— Task instructions —
Set out every line of the listing below as a two-column Markdown table, numbering each row under No. and placing the line under Entry; skip blank lines.

— Material supplied —
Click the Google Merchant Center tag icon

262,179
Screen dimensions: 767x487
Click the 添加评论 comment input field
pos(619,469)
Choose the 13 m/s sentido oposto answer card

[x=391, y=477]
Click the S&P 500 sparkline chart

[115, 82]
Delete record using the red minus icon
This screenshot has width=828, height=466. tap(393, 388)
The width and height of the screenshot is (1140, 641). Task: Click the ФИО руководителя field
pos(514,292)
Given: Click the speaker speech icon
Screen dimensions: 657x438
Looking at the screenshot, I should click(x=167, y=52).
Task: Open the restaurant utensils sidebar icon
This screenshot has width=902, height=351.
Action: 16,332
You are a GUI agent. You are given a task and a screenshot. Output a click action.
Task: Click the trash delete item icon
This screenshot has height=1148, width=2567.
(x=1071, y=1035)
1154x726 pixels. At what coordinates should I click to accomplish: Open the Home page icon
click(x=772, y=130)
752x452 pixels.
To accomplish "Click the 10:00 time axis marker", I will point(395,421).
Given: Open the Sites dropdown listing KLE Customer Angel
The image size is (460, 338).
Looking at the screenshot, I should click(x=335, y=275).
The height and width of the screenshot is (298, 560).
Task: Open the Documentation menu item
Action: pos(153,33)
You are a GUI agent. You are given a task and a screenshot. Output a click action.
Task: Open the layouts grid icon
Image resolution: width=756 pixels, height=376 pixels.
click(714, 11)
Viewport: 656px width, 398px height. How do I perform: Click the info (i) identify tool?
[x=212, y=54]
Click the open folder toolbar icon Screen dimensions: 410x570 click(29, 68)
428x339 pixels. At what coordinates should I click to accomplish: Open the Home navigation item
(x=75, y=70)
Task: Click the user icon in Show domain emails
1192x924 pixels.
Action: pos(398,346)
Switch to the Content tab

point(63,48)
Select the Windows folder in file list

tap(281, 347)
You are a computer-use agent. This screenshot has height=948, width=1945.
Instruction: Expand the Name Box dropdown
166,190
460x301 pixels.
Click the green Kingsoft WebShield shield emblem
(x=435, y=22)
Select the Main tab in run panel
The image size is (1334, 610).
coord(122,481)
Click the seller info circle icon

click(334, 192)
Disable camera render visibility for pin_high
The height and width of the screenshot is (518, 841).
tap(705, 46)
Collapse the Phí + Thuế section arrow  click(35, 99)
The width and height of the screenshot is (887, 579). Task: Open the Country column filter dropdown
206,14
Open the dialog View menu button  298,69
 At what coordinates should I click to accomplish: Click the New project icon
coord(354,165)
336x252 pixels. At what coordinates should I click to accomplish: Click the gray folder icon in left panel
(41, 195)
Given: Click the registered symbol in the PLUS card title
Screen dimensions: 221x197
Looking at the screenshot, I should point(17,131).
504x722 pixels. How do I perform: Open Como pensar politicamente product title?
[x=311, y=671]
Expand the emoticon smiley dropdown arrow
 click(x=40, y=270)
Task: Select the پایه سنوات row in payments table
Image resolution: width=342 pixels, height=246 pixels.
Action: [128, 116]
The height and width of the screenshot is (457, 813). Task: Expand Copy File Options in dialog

— Task response —
| No. | Entry |
|---|---|
| 1 | Click the Google Merchant Center tag icon |
| 2 | 262,179 |
| 3 | Screen dimensions: 767x487 |
| 4 | Click the 添加评论 comment input field |
| 5 | pos(619,469) |
| 6 | Choose the 13 m/s sentido oposto answer card |
| 7 | [x=391, y=477] |
| 8 | Click the S&P 500 sparkline chart |
| 9 | [115, 82] |
| 10 | Delete record using the red minus icon |
| 11 | This screenshot has width=828, height=466. tap(393, 388) |
| 12 | The width and height of the screenshot is (1140, 641). Task: Click the ФИО руководителя field |
| 13 | pos(514,292) |
| 14 | Given: Click the speaker speech icon |
| 15 | Screen dimensions: 657x438 |
| 16 | Looking at the screenshot, I should click(x=167, y=52). |
| 17 | Task: Open the restaurant utensils sidebar icon |
| 18 | This screenshot has width=902, height=351. |
| 19 | Action: 16,332 |
| 20 | You are a GUI agent. You are given a task and a screenshot. Output a click action. |
| 21 | Task: Click the trash delete item icon |
| 22 | This screenshot has height=1148, width=2567. |
| 23 | (x=1071, y=1035) |
| 24 | 1154x726 pixels. At what coordinates should I click to accomplish: Open the Home page icon |
| 25 | click(x=772, y=130) |
| 26 | 752x452 pixels. |
| 27 | To accomplish "Click the 10:00 time axis marker", I will point(395,421). |
| 28 | Given: Open the Sites dropdown listing KLE Customer Angel |
| 29 | The image size is (460, 338). |
| 30 | Looking at the screenshot, I should click(x=335, y=275). |
| 31 | The height and width of the screenshot is (298, 560). |
| 32 | Task: Open the Documentation menu item |
| 33 | Action: pos(153,33) |
| 34 | You are a GUI agent. You are given a task and a screenshot. Output a click action. |
| 35 | Task: Open the layouts grid icon |
| 36 | Image resolution: width=756 pixels, height=376 pixels. |
| 37 | click(714, 11) |
| 38 | Viewport: 656px width, 398px height. How do I perform: Click the info (i) identify tool? |
| 39 | [x=212, y=54] |
| 40 | Click the open folder toolbar icon Screen dimensions: 410x570 click(29, 68) |
| 41 | 428x339 pixels. At what coordinates should I click to accomplish: Open the Home navigation item |
| 42 | (x=75, y=70) |
| 43 | Task: Click the user icon in Show domain emails |
| 44 | 1192x924 pixels. |
| 45 | Action: pos(398,346) |
| 46 | Switch to the Content tab |
| 47 | point(63,48) |
| 48 | Select the Windows folder in file list |
| 49 | tap(281, 347) |
| 50 | You are a computer-use agent. This screenshot has height=948, width=1945. |
| 51 | Instruction: Expand the Name Box dropdown |
| 52 | 166,190 |
| 53 | 460x301 pixels. |
| 54 | Click the green Kingsoft WebShield shield emblem |
| 55 | (x=435, y=22) |
| 56 | Select the Main tab in run panel |
| 57 | The image size is (1334, 610). |
| 58 | coord(122,481) |
| 59 | Click the seller info circle icon |
| 60 | click(334, 192) |
| 61 | Disable camera render visibility for pin_high |
| 62 | The height and width of the screenshot is (518, 841). |
| 63 | tap(705, 46) |
| 64 | Collapse the Phí + Thuế section arrow  click(35, 99) |
| 65 | The width and height of the screenshot is (887, 579). Task: Open the Country column filter dropdown |
| 66 | 206,14 |
| 67 | Open the dialog View menu button  298,69 |
| 68 |  At what coordinates should I click to accomplish: Click the New project icon |
| 69 | coord(354,165) |
| 70 | 336x252 pixels. At what coordinates should I click to accomplish: Click the gray folder icon in left panel |
| 71 | (41, 195) |
| 72 | Given: Click the registered symbol in the PLUS card title |
| 73 | Screen dimensions: 221x197 |
| 74 | Looking at the screenshot, I should point(17,131). |
| 75 | 504x722 pixels. How do I perform: Open Como pensar politicamente product title? |
| 76 | [x=311, y=671] |
| 77 | Expand the emoticon smiley dropdown arrow |
| 78 |  click(x=40, y=270) |
| 79 | Task: Select the پایه سنوات row in payments table |
| 80 | Image resolution: width=342 pixels, height=246 pixels. |
| 81 | Action: [128, 116] |
| 82 | The height and width of the screenshot is (457, 813). Task: Expand Copy File Options in dialog |